Some older (“grandfathered”) endpoints still permit unpaginated calls, but these may:
Time out,
Return truncated data (~1,000 objects), or
Become deprecated in the future.
To ensure reliability, always pass a limit parameter to make the request explicitly paginated. Example:
limit=50
Even when supported, unpaginated requests may succeed one day and fail the next depending on server load and dataset size.
Pagination Mechanics
A paginated request includes:
limit — number of objects per page (1–100)
offset — token that tells Asana where to continue the next page
If no offset is provided, Asana returns the first page.
Asana returns:
"next_page": { "offset": "<token>", "path": "...", "uri": "https://app.asana.com/api/1.0/…" }If next_page is null, there are no additional pages.
Important Notes
Offset tokens expire and should only be used within the context of the same paginated sequence. Data changes in Asana may invalidate older tokens.
A paginated request returns up to 100 items at a time.
Unpaginated requests may be truncated at ~1,000 results, even when they do not time out.
For organizations with very large data sets, non-paginated calls frequently time out and should be avoided.
Output Options
Output options control what fields Asana returns in the response. This is essential for workflows where:
You need specific fields (e.g., completed, custom fields, due dates)

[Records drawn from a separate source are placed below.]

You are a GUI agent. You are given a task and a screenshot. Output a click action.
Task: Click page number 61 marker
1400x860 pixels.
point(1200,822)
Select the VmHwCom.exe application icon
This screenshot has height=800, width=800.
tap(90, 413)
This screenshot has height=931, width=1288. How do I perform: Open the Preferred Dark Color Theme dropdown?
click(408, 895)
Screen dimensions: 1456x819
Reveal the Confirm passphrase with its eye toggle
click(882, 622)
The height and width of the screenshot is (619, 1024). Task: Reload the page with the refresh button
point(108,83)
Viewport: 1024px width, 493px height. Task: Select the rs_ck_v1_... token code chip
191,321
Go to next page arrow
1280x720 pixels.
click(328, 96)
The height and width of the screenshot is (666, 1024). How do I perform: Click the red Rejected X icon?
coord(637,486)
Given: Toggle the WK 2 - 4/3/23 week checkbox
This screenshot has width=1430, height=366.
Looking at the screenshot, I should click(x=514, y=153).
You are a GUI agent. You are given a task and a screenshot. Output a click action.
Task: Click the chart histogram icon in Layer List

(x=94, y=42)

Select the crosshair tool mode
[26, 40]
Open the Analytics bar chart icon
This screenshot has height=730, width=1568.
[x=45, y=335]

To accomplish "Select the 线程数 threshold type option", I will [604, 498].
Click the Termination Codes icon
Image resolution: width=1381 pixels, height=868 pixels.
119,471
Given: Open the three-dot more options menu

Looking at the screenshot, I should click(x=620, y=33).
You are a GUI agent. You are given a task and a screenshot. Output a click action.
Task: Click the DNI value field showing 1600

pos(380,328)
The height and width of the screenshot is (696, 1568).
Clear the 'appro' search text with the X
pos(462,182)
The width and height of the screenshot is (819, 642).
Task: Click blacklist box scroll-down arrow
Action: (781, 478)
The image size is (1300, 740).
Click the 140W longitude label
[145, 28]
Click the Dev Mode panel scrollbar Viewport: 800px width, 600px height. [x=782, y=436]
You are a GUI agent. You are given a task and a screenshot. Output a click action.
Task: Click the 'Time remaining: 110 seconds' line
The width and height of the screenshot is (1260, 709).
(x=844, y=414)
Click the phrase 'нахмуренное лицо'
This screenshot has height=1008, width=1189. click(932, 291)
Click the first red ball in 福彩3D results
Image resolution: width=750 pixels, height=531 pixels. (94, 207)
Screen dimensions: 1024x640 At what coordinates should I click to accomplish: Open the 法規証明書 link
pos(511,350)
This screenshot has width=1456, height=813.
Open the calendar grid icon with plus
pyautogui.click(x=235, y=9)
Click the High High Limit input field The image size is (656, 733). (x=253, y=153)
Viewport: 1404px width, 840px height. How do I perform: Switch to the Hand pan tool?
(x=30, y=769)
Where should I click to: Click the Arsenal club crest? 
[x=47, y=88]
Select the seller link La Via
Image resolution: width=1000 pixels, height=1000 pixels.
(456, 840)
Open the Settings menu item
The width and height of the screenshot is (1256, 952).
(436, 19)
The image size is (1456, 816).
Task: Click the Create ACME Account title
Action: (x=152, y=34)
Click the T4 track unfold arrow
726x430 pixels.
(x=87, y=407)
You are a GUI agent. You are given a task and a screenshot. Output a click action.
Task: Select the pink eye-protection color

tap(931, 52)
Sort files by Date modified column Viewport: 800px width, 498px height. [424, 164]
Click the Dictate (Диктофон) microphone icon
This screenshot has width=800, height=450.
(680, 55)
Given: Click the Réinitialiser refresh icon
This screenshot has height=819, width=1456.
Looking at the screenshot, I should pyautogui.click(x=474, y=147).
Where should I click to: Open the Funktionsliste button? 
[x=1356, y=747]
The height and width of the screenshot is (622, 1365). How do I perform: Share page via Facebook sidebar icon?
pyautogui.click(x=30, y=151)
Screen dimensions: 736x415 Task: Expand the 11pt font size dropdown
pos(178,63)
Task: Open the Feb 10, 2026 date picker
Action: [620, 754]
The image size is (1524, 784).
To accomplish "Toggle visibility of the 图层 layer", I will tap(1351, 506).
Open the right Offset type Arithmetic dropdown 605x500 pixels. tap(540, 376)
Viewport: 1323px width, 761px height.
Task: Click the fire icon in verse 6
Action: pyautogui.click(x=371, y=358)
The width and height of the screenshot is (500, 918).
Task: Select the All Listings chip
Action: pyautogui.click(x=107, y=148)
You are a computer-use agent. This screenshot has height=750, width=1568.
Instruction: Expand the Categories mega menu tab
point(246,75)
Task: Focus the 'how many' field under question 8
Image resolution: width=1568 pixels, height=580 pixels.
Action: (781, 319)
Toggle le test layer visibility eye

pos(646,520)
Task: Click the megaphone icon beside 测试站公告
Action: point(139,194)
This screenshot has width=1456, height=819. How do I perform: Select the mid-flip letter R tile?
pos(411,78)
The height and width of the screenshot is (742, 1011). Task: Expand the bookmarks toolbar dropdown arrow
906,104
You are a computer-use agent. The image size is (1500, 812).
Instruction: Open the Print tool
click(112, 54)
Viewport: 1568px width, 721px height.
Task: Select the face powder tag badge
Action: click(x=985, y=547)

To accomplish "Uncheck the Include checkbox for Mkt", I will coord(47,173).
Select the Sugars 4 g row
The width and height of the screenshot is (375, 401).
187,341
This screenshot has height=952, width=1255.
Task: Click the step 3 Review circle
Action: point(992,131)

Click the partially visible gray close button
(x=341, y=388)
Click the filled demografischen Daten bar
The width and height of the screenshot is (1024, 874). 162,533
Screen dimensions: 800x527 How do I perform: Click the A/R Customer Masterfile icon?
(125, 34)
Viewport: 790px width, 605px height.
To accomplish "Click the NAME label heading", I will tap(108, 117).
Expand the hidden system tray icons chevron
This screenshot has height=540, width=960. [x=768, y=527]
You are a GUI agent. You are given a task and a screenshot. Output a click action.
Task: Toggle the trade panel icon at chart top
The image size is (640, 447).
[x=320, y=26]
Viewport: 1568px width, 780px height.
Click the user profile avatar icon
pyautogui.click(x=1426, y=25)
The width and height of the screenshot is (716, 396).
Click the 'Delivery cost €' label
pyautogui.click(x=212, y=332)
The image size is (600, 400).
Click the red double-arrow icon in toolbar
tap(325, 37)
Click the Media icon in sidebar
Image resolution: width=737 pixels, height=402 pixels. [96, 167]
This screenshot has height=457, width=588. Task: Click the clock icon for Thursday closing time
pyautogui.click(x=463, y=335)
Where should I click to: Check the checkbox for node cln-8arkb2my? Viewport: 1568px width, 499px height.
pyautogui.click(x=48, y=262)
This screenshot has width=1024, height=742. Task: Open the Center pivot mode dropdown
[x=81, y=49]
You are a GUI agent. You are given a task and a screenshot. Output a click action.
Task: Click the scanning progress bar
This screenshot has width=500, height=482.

You want to reduce overhead by only returning minimal data
You want to ensure stable output structure for downstream workflow steps
1. opt_fields
opt_fields is the primary mechanism for selecting which fields appear in the response. Example:
opt_fields=name,assignee,due_on,completed,custom_fields
This returns only the specified fields, reducing payload size and improving performance.
2. opt_pretty
A debugging setting that returns human-readable JSON. Not recommended for automated workflows.
opt_pretty=true
3. opt_expand
Expands nested resources (like projects, users) inline. Without expansion, Asana typically returns only the GID references. Example:
opt_expand=projects,assignee
Use this sparingly, as expanded records are significantly larger and slower.
IDs (GIDs)
All Asana resources use string-based global IDs (GIDs).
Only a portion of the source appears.